*** Opening INPUT MATERIAL ***

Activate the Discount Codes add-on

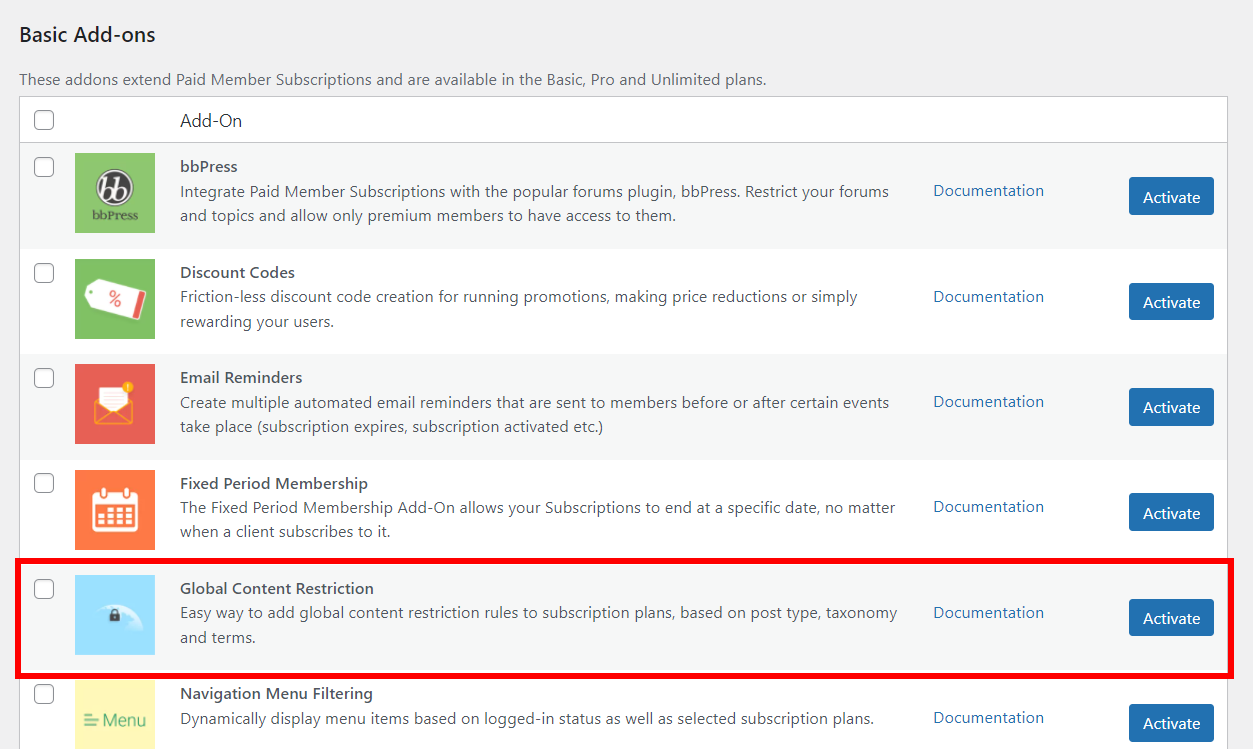[x=1171, y=302]
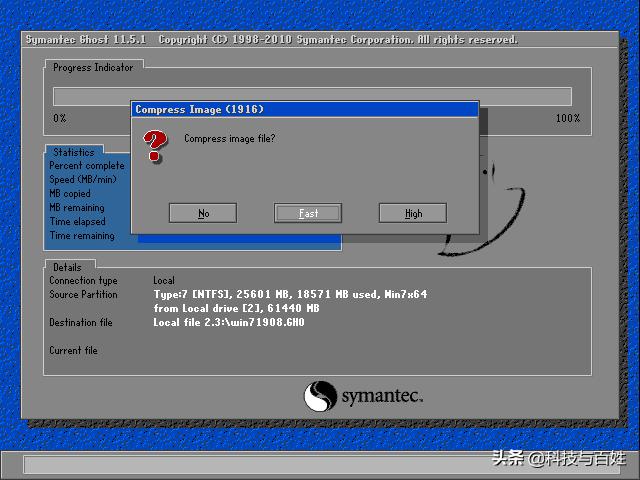Click the empty progress indicator bar
Screen dimensions: 640x480
(x=312, y=96)
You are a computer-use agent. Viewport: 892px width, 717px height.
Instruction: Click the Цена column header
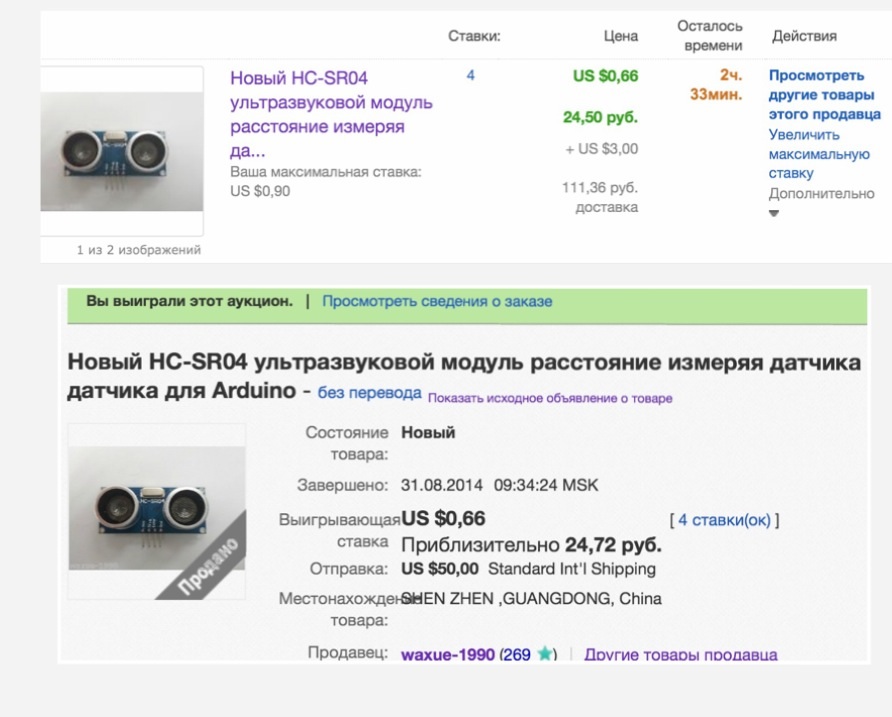[x=621, y=36]
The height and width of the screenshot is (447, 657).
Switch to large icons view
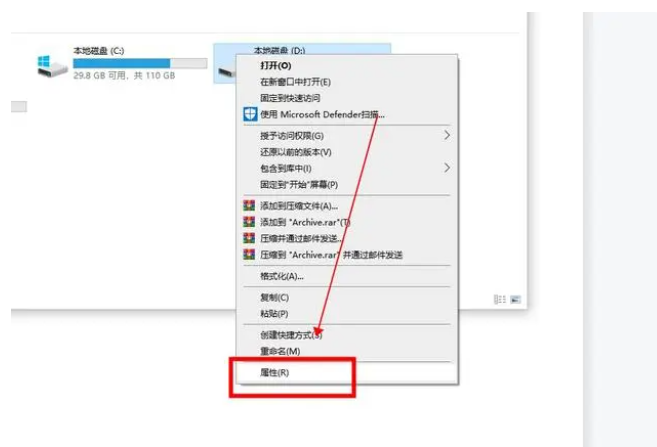click(x=515, y=299)
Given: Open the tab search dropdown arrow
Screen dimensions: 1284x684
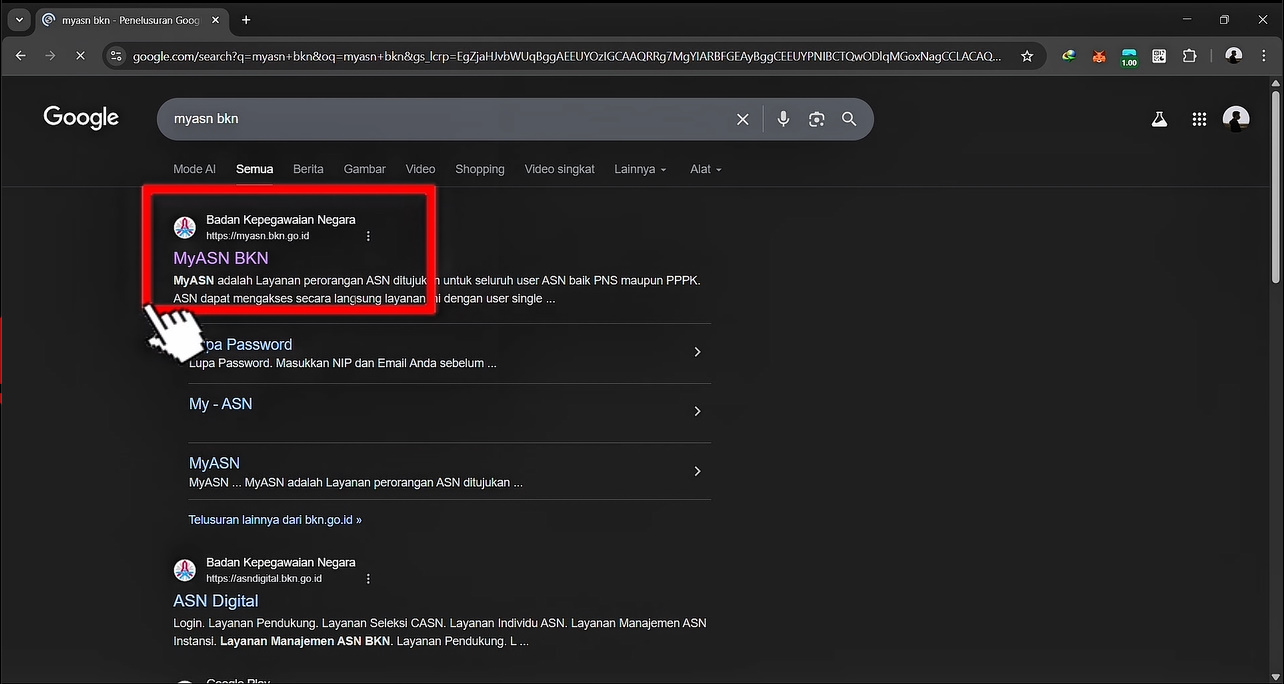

*** Closing INPUT MATERIAL ***

[ABOUT THIS EXERCISE] Once the line containing "Instruction: Click the Цена column header" is found, transcribe it and every line after it to the end of the records, exactly and with no pictures.

[SOLUTION BELOW]
Instruction: Click the Цена column header
[x=621, y=36]
The height and width of the screenshot is (447, 657).
Switch to large icons view
click(x=515, y=299)
Given: Open the tab search dropdown arrow
Screen dimensions: 1284x684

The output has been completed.